I still am excited about comics as a literary art, and thrilled when Rhian brought home the new Best American Comics 2007, edited by the great Chris Ware. If Pekar had put together a great collection, then Ware--perhaps my favorite cartoonist--ought to put together something brilliant.
I don't think this year's anthology is as strong as last year's, though. Without question, there are some great moments, but overall it feels a bit slack. Ware, in his introduction, issues a non-apology for the problem, which he explains by quoting a New York Times critic*, who referred to a
"creeping sameness" to much of what he was leafing through, "semi- or wholly autobiographical sketches of drifting daily life and its quiet epiphanies." Admittedly, as comics have entered their late adolescence as art/literature, a preponderance of autobiographical work has accrued.
Ware goes on to defend autobiography, which is not what the critic was complaining about--rather, he was complaining about really boring autobiography, for which there is no good defense.
There is some fantastic autobiography here--an excerpt from of what became Alison Bechdel's stunning Fun Home, and several genuinely strange and fascinating episodes from David Heatley's series of illustrated dreams. But there are some clunkers, too, most notably a series by the ordinarily excellent Jeffrey Brown, in which he basically goes to various record stores, buys lots of indie rock CD's, then listens to them while thinking about his ex-girlfriend.
Late adolesence or not, navel-gazing is never interesting. The analysis of self is interesting (see: Philip Roth), but the bar has been set too low for comics, and it's time for the form to grow up.
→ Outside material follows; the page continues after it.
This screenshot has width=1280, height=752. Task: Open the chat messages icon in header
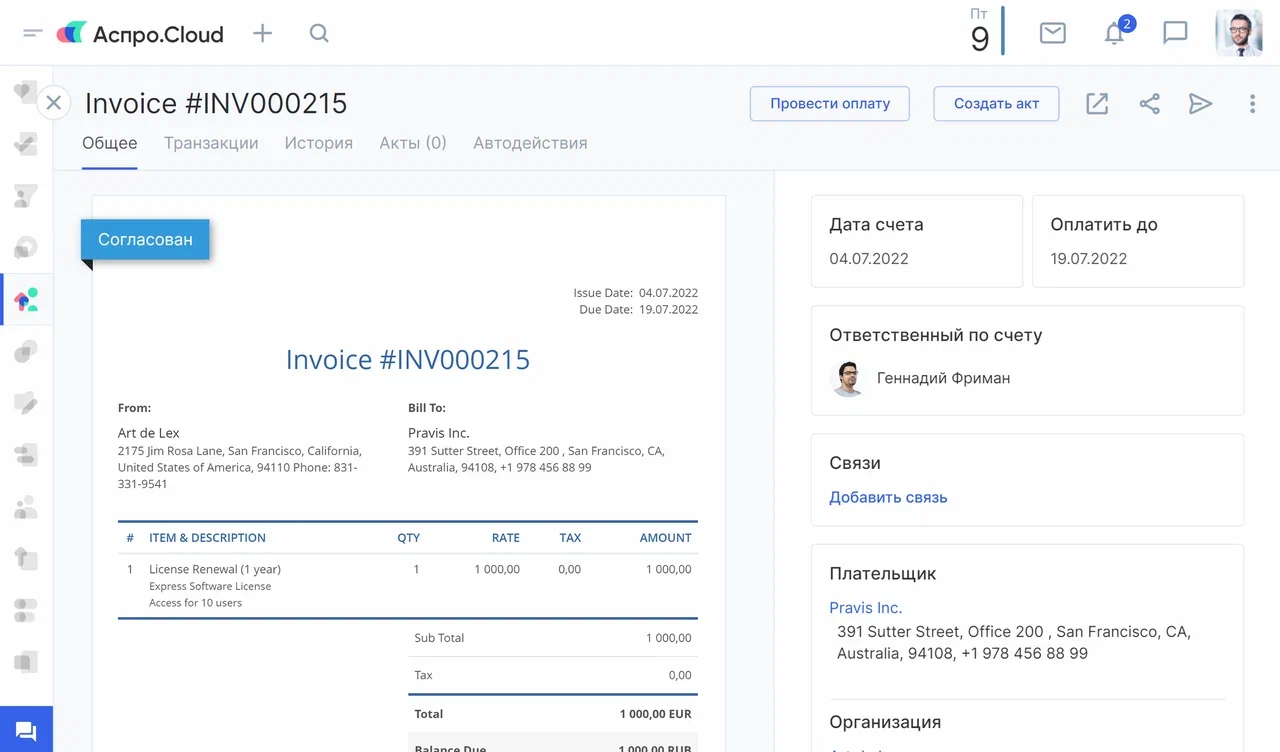point(1175,33)
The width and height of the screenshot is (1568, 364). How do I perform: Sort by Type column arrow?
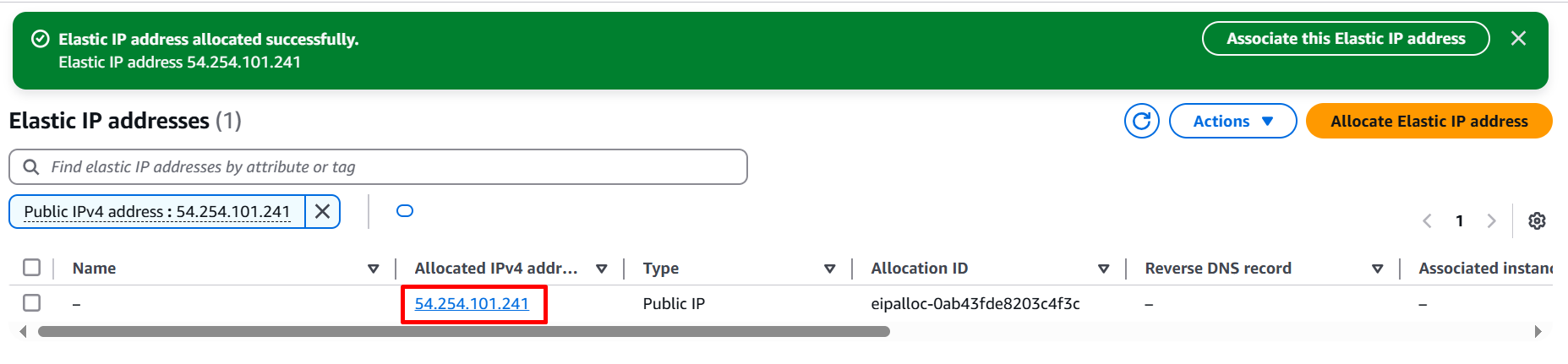click(x=829, y=269)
Of course, it already is growing up. A few of these comics are extraordinarily, gratifyingly strange--C. F.'s "Blond Atchen and the Bumble Boys" springs to mind, with its Henry-Dargeresque pencil-and-paint style, as do the post-apocalyptic fuzzed-out scribbles of Gary Panter. These comics delight in their willingness to reshape certain conventions of the form, or abandon linear narrative when it suits the material; their meaning is elusive, but they are never vague in their presentation of detail.
I suspect that Ware has included some cartoonists for who they are and what they represent to him, rather than whether they were at their best this year. That's OK. Everything in here is diverting, and that's more than anyone can hope for in an anthology of this kind. The fact that some of it is actually stunning is merely a bonus.
*It's John Hodgman, in case you were wondering.